Investigators are looking at all the exits, and at this point, it appears one door was inadequate, protected by bars that wouldn't open.
Many people even here in America are asking about safety equipment and code compliance at nightclubs and other venues.
Channel 4 spoke to the fire department and a local venue similar in size.
Tom Francis, of Jacksonville Fire-Rescue, said Americans should be very thankful that here in the U.S. there are such strict fire safety codes and standards that all places of business must follow to operate.
These inspections could mean the difference between life or death.
Places like Latitude 30, a popular night spot in Jacksonville must comply to stay open.O
On any given night at Latitude 30, there can be up to 1,500 people inside.
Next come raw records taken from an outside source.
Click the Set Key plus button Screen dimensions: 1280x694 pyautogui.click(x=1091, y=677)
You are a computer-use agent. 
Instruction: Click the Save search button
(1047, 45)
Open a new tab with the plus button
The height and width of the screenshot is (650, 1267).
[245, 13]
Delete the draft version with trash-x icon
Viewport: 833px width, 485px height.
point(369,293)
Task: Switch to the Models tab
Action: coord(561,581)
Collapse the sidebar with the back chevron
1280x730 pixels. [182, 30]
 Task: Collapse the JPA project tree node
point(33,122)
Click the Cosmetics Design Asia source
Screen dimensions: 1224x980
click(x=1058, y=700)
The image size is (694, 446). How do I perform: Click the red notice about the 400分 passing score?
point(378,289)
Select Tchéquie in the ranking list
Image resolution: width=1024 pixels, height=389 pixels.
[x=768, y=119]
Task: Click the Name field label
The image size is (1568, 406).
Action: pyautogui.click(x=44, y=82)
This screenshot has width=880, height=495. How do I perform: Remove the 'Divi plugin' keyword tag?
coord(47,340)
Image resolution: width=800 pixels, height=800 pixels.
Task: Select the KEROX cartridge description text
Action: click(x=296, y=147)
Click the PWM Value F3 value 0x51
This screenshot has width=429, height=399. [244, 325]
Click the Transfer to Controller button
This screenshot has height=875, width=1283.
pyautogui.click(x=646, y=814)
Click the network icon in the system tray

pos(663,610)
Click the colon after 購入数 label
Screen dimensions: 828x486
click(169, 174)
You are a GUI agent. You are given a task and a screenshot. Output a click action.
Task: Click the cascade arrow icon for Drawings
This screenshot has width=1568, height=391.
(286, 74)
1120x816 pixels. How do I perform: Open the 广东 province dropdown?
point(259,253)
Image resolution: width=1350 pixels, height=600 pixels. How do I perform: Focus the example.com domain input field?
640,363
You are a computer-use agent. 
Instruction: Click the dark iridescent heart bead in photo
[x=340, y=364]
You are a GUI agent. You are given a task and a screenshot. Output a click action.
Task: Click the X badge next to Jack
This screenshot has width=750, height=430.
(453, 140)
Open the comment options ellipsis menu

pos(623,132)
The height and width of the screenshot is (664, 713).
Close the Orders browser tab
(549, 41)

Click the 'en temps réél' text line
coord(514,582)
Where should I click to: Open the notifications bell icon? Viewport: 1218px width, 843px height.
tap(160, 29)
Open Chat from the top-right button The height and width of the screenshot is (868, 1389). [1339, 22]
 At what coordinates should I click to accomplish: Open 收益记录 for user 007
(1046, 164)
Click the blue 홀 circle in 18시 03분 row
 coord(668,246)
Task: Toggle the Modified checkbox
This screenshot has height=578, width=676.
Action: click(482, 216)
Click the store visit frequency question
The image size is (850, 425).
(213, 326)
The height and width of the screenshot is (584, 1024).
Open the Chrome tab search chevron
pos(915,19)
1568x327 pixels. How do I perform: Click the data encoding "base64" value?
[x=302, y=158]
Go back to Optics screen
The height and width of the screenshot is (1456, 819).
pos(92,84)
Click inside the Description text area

Lit exits, a sounding alarm, working fire extinguishers and a safety measure that cuts the music off and turns the lights on immediately are all in place in case of a fire or other emergency.
"For us, we have 10 emergency exits in this building alone," chief marketing officer of Latitude Global Philip Alia said. "All of our venues have something very similar, and we have a fire extinguisher every 40 feet. So do I think that was the case in Brazil? I'm afraid probably not."
Reports already indicate there was no fire alarm, no sprinklers, no signed escaped doors and fire extinguishers that didn't work at the Kiss Nightclub in Brazil when a fire broke out Saturday morning.
"The tragedy in Santa Maria, Brazil is undeniably once again in a horrific fashion," Francis said. "Emphasizes the absolute necessity for adherence and enforcement of all life safety code and fire prevention objectives."
All public buildings, restaurants, stores and other businesses must pass a fire inspection every year to stay open in the United States.
If a place doesn't pass inspection, it must stay closed and can face fines until fixed.
Many probably remember the very delayed opening of the new courthouse because it failed inspection -- a testament to how seriously these safety measures are taken here.
"I think it's important to understand that these inspections as we're quite familiar with are unpopular," Francis said. "Often times viewed as possibly a disingenuous form of revenue stream. But nothing could be further from the truth."